──────── Records shown

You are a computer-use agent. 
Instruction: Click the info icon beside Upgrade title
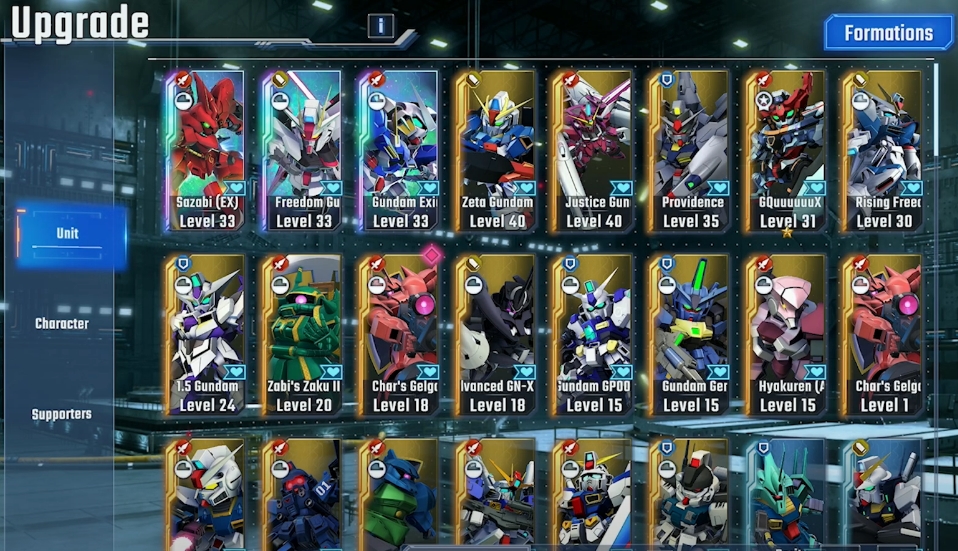pos(380,26)
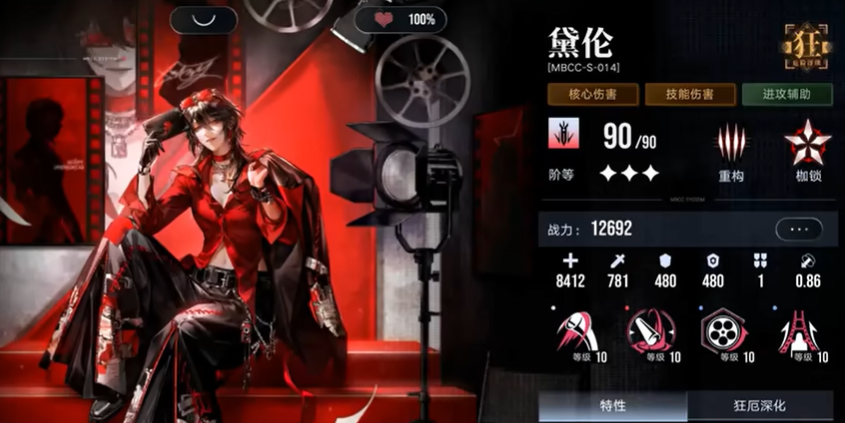Viewport: 845px width, 423px height.
Task: Toggle the smile-shaped button at the top
Action: click(203, 19)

────────────────

What to produce:
Recast the lines above as a JSON array of strings, one string per line, skipping blank lines and omitting the pictures.

Worked solution:
[
  "You are a computer-use agent. ",
  "Instruction: Click the info icon beside Upgrade title",
  "pos(380,26)",
  "Viewport: 845px width, 423px height.",
  "Task: Toggle the smile-shaped button at the top",
  "Action: click(203, 19)"
]